コナンの世界は西暦2028年ごろで、2008年に世界戦争が起こり、地球の地軸がねじ曲がってしまって地形も変わってしまったあとの、世界各地に生き残った人々を描いている。私にとって、とにかくインダストリアのコンセプトが強烈である。インダストリアというのは一つの都市なのだが、そこに住んでいる人々には等級が与えられていて、上級レベルは一等市民、中級レベルは二等市民、そのほかは地下住民となっていて、地下住民の人口が圧倒的多数。で、運転免許のように違反したりすると減点され、等級が下がっていくらしい。逆に密告なども全然アリで、善い行いをすればポイントが得られて等級が上がり、豊かな暮らしが約束される。インダストリアとは、完全にリアル共産国のカリカチュアなのだが、すべてが監視され、色味も人間味なく、ただただ無機質でオートマチックに描かれている。

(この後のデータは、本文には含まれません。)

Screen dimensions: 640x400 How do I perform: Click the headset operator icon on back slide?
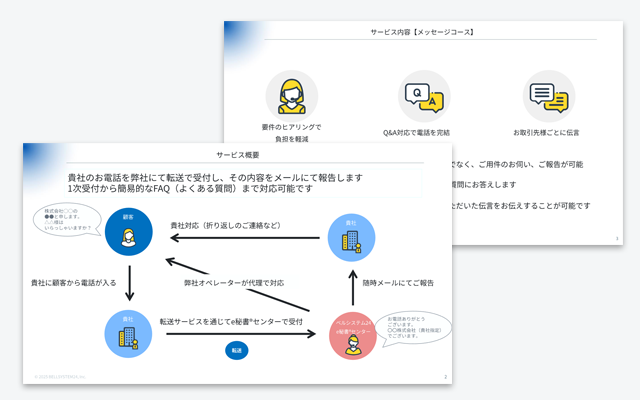pyautogui.click(x=291, y=96)
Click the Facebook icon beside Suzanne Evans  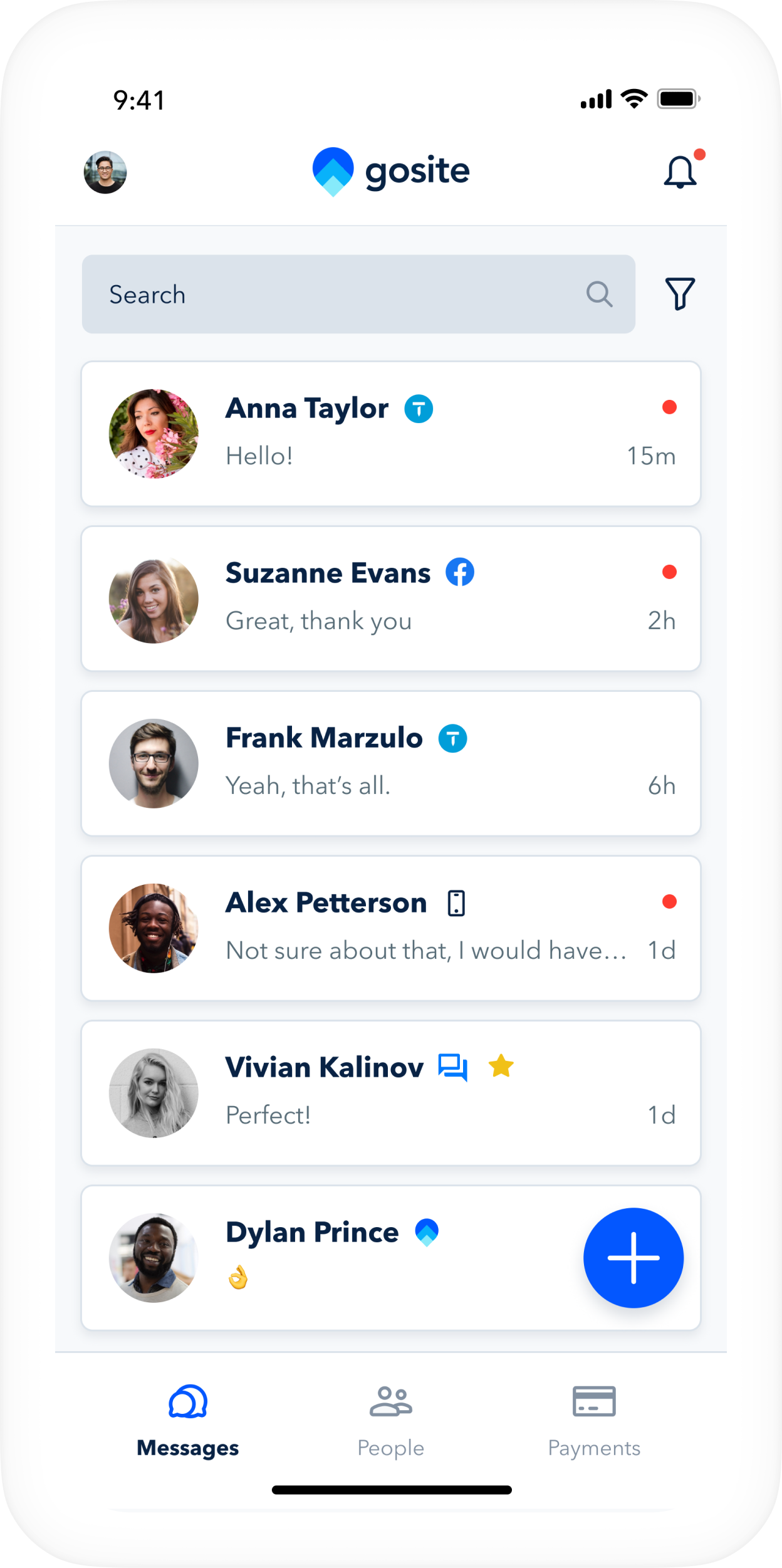[460, 572]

その中でも特筆すべきことは、そこで作られるものすべての原材料がプラスチックであること。乗るものも、着るものも、食べるものも、パンですら。しかもそのプラスチックは、世界戦争以前に作られたプラスチックを各地からかき集めて再利用しているのだ。この『未来少年コナン』には、アメリカの作家アレクザンダー・ケイによって書かれた『残された人びと』という原作があるのだが、この原作が書かれたのは1970年。アメリカは第二次世界大戦後の経済成長が続いていたものの、終わらないベトナム戦争に人々が疲れてきた時でもあったような気がする。そんな閉塞感や、傲慢な人々から未来を予測してこの物語を書いたのではないかと想像するけれど、なぜこうも、今の世の中がほぼそのとおりの未来になっているのかが怖くもある。

さらには、人間らしく生きるために必要なのはインダストリアの『不自然さ』ではなく、唯一世界戦争での崩壊を免れ原型をとどめている自然豊かな場所:ハイハーバーの人々の素朴な暮らし、たとえば麦からパンを作る、魚を養殖する、豚を育てる、糸を紡いで織物を織るということだというポイントも、最近のグローバルなトレンドと共通している。

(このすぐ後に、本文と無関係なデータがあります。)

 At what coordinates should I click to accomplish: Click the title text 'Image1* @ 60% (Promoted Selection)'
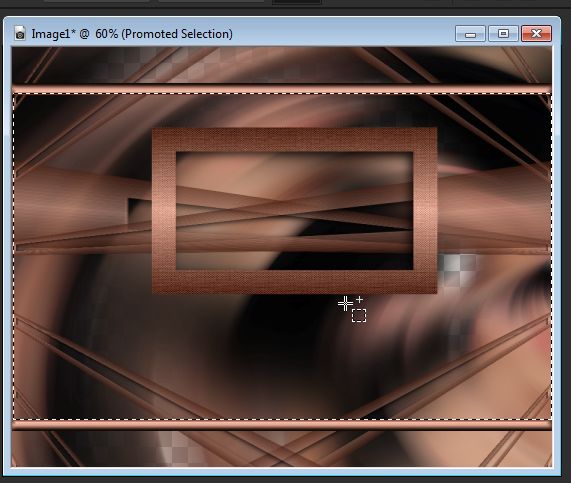click(x=132, y=34)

コナンを見て育った私が大人になって気づくのは、世の中がサステナブルという言葉で新しさをクリエイトしているように見えてはいても、人間の暮らしの原点を顧みれば、おのずとサステナブルなライフスタイルは見つけられるのだ。とはいえ昔に戻るのではない。そしてプラスチックが悪なのではない。地球に負担をかけないように、テクノロジーと自然をうまく共存していきましょうということを意識してみるのが、初めの一歩になるのかなと思う。『未来少年コナン』を見てみることで、あらゆる視点で多くの教訓を得られるはず。まだ見たことない方は、ぜひ。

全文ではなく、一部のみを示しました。